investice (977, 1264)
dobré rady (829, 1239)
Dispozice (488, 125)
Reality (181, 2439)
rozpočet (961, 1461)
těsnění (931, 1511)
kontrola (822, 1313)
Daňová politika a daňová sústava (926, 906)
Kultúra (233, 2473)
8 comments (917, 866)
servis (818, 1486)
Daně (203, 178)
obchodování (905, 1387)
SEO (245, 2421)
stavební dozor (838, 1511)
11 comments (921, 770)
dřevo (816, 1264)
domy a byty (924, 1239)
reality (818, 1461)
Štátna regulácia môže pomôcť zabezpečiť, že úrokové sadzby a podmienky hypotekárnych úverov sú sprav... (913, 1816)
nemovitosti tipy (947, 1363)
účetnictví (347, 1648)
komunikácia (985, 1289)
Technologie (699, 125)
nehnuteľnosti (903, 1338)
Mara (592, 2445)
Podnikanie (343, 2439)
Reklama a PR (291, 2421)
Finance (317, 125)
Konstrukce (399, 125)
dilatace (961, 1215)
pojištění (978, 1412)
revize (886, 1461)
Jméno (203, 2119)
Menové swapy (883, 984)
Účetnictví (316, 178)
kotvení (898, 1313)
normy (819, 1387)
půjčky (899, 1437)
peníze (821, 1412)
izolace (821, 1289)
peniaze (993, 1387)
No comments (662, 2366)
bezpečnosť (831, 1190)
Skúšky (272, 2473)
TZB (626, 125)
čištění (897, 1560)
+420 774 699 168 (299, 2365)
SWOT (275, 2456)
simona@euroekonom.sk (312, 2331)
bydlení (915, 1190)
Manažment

◇ ◇ ◇

Lines from the one that contains "peniaze (993, 1387)" through the final line of the entries must be duplicated exactly, and no other lines.

peniaze (993, 1387)
No comments (662, 2366)
bezpečnosť (831, 1190)
Skúšky (272, 2473)
TZB (626, 125)
čištění (897, 1560)
+420 774 699 168 (299, 2365)
SWOT (275, 2456)
simona@euroekonom.sk (312, 2331)
bydlení (915, 1190)
Manažment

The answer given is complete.